To understand this, we need to look at the actual value which was used during the model evaluation. We can glean this from the return value (or from the returned VarInfo, but the former is easier):

retval

(m = 1.0702887094064564, x = 1.3437588314714883)

We can see here that the model evaluation used the value of m that we provided, but the value of x was ‘updated’.

The reason for this is that internally in a model evaluation, we construct the transformation function from the internal to the model representation based on the current realizations in the model! That is, we take the dist in a x ~ dist expression at model evaluation time and use that to construct the transformation, thus allowing it to change between model evaluations without invalidating the transformation.

Knowing that the distribution of x depends on the value of m, we can now understand how the model representation of x got updated. The linked VarInfo does not store the model representation of x, but only its linked internal representation. So, what happened during the model evaluation above was that the linked internal representation of x – which was constructed using the original value of m – was transformed back into a new model representation using a different value of m.

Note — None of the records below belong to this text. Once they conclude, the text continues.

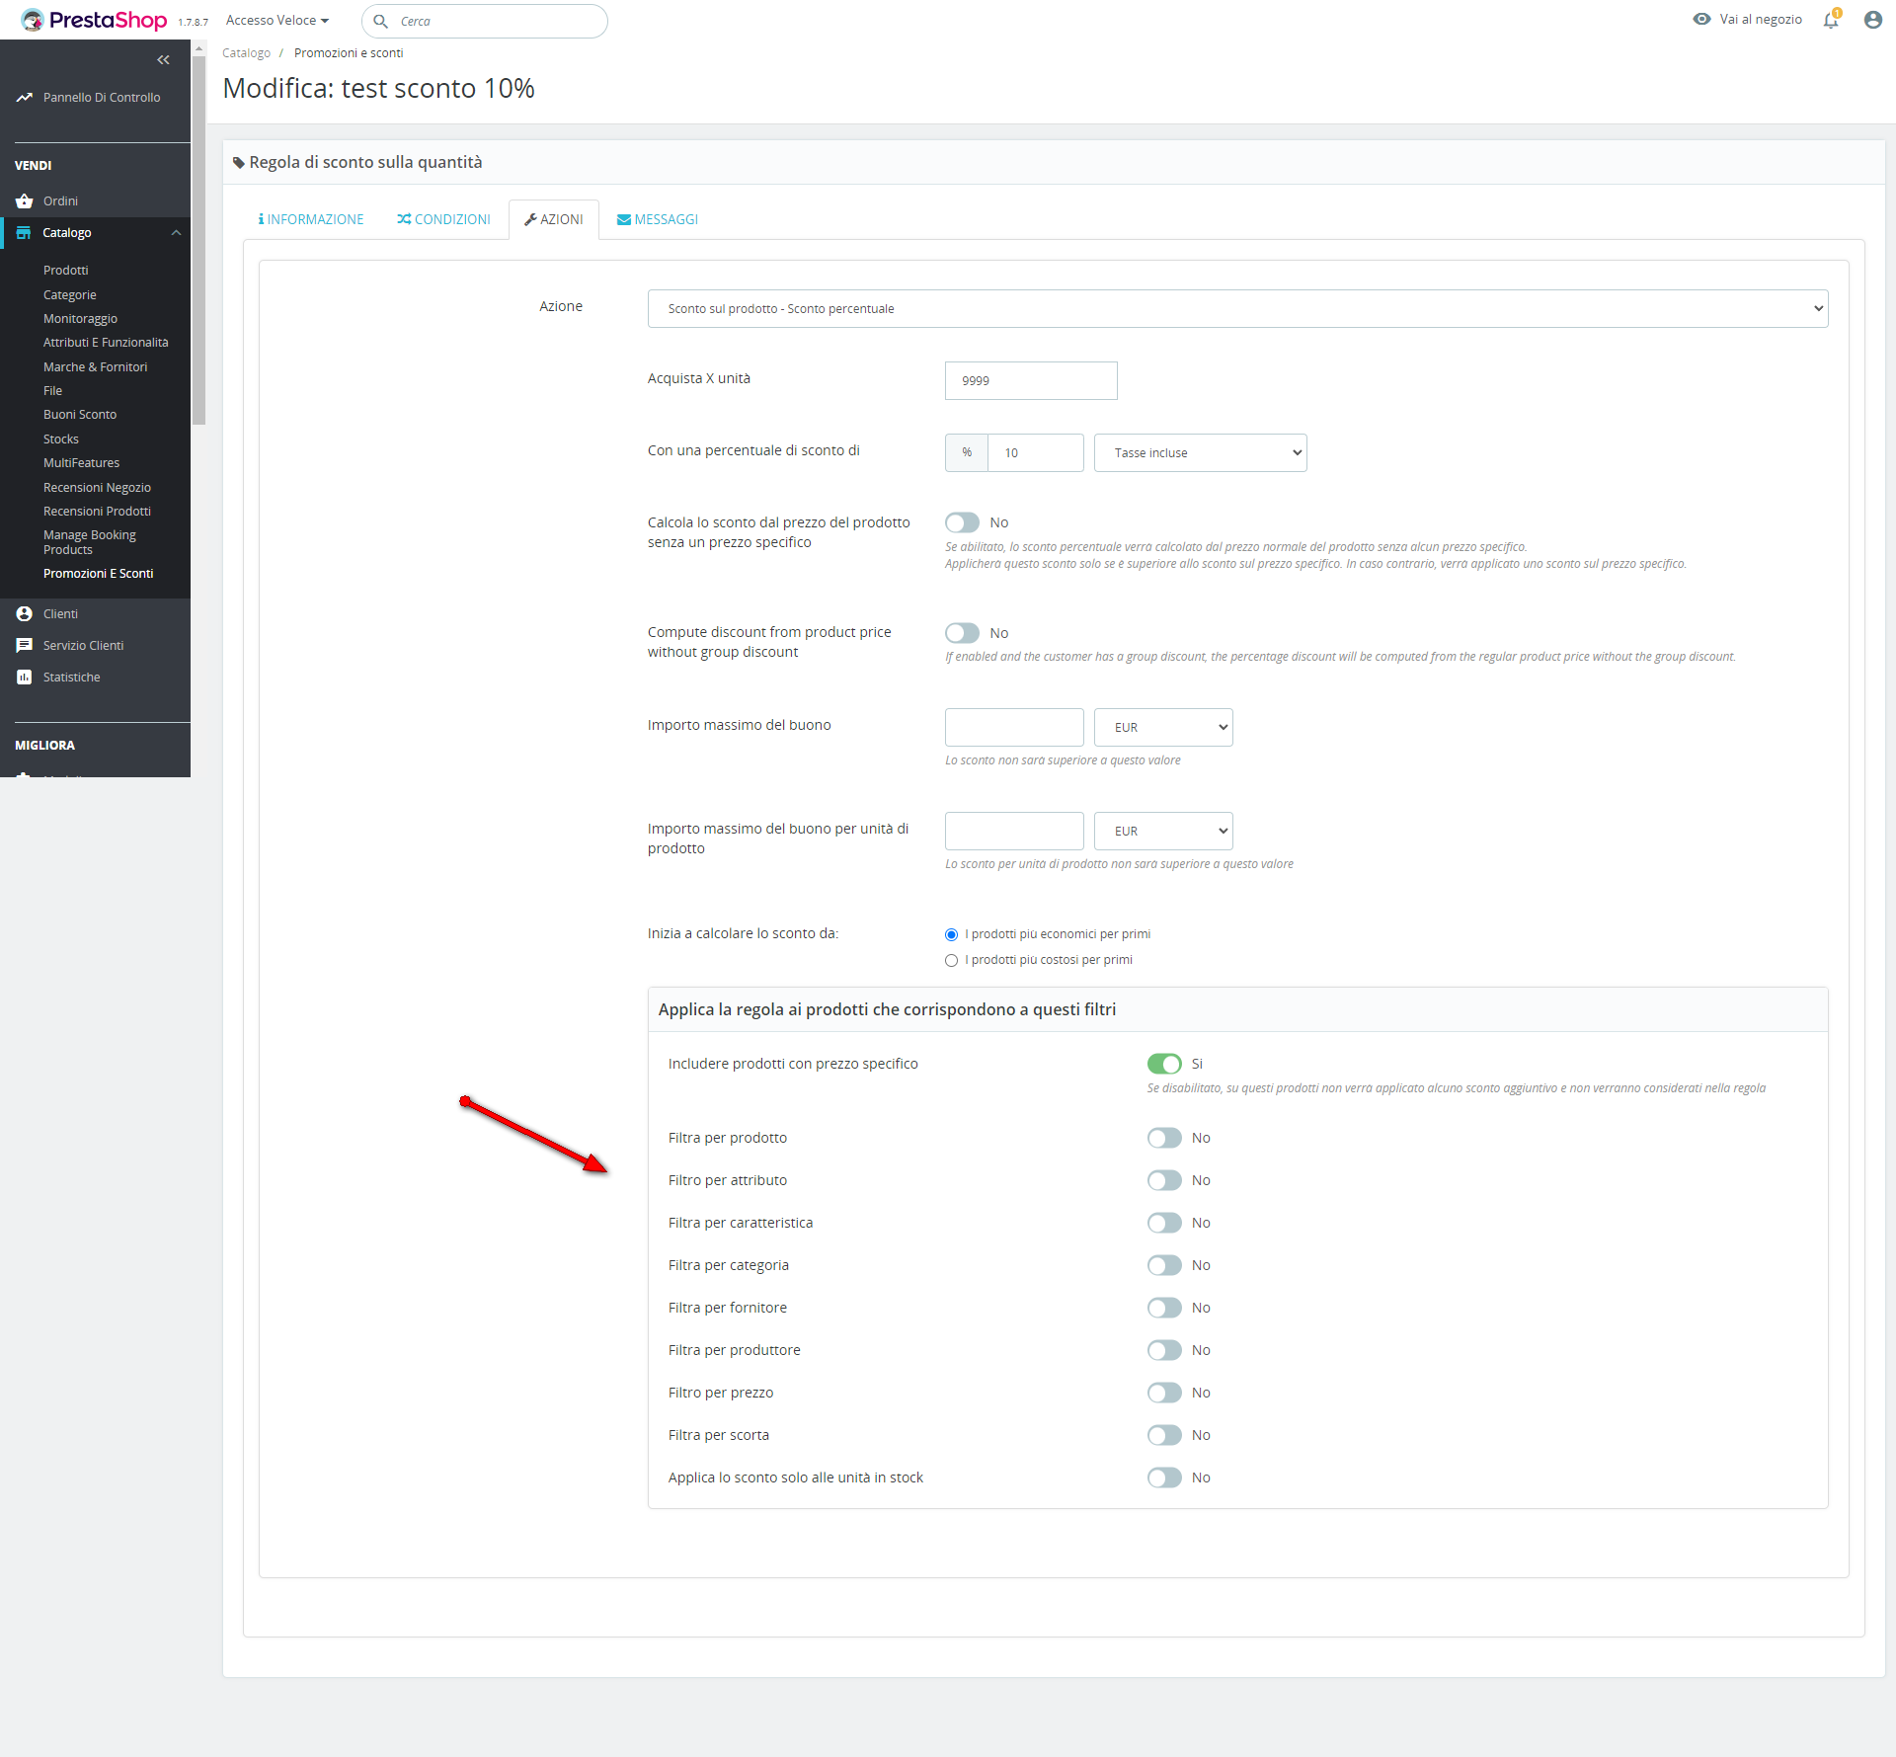Expand the Accesso Veloce menu
1896x1757 pixels.
(x=277, y=21)
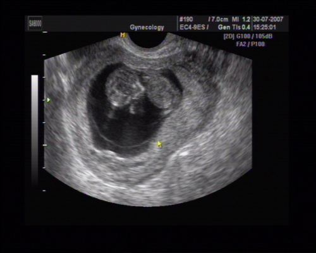Click the 30-07-2007 date display

pos(268,20)
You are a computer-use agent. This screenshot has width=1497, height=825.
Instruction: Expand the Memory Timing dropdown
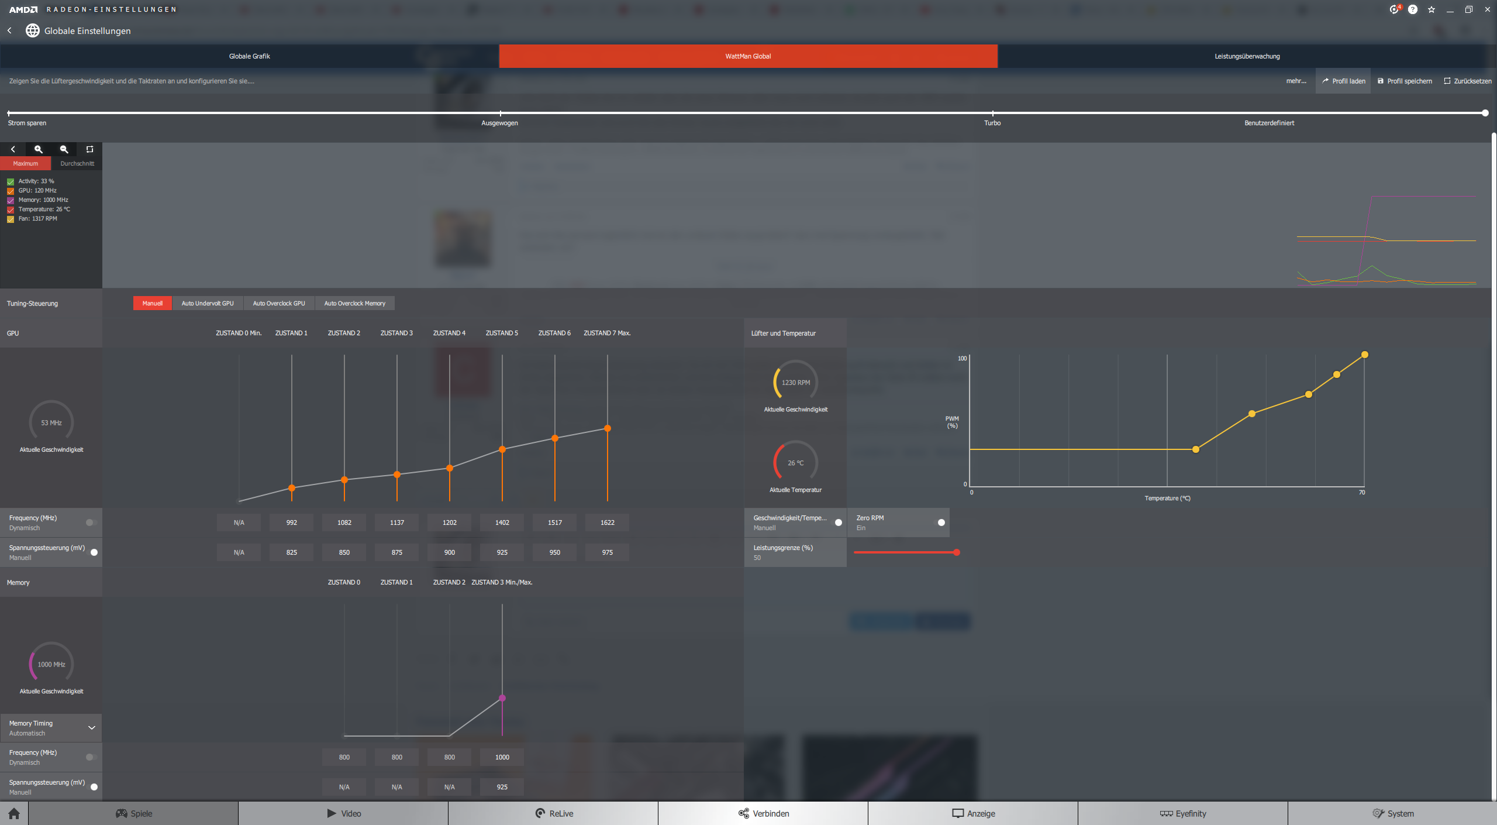point(91,728)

We can reproduce the ‘new’ value of x by performing these transformations manually:

# Generate a fresh linked VarInfo (without the new / 'corrupted' values)
vi_linked = link(vi, model)
# See the linked internal representations
DynamicPPL.getindex_internal(vi_linked, vn_m), DynamicPPL.getindex_internal(vi_linked, vn_x)

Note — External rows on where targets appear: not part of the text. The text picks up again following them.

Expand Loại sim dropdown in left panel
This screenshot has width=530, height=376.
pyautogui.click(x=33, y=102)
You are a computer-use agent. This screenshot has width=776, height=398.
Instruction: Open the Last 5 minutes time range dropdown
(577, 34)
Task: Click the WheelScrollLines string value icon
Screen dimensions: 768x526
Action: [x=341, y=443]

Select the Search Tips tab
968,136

([-0.20318141265857553], [-1.2965629059941892])

Now we update the value of m like we did before:

vi_linked[vn_m] = vi_linked[vn_x] + 1
vi_linked[vn_m]

1.0702887094064564

When evaluating the model, the distribution of x is now changed, and so is the corresponding inverse bijector:

new_dist_x = truncated(Normal(); lower=vi_linked[vn_m])
new_f_inv = DynamicPPL.invlink_transform(new_dist_x)

Bijectors.Inverse{Bijectors.TruncatedBijector{Float64, Float64}}(Bijectors.TruncatedBijector{Float64, Float64}(1.0702887094064564, Inf))

and if we apply this to the internal representation of x:

new_f_inv(DynamicPPL.getindex_internal(vi_linked, vn_x))

1-element Vector{Float64}:
 1.3437588314714883

which is the same value as we got above in retval.

Conclusion

In this chapter of the Turing docs, we’ve looked at:

why variables might need to be transformed;
how this is accounted for mathematically with the Jacobian term;
the basic API and functionality of Bijectors.jl; and
the higher-level usage of transforms in DynamicPPL and Turing.

This will hopefully have equipped you with a better understanding of how constrained variables are handled in the Turing framework. With this knowledge, you should especially find it easier to navigate DynamicPPL’s VarInfo type, which forms the backbone of model evaluation.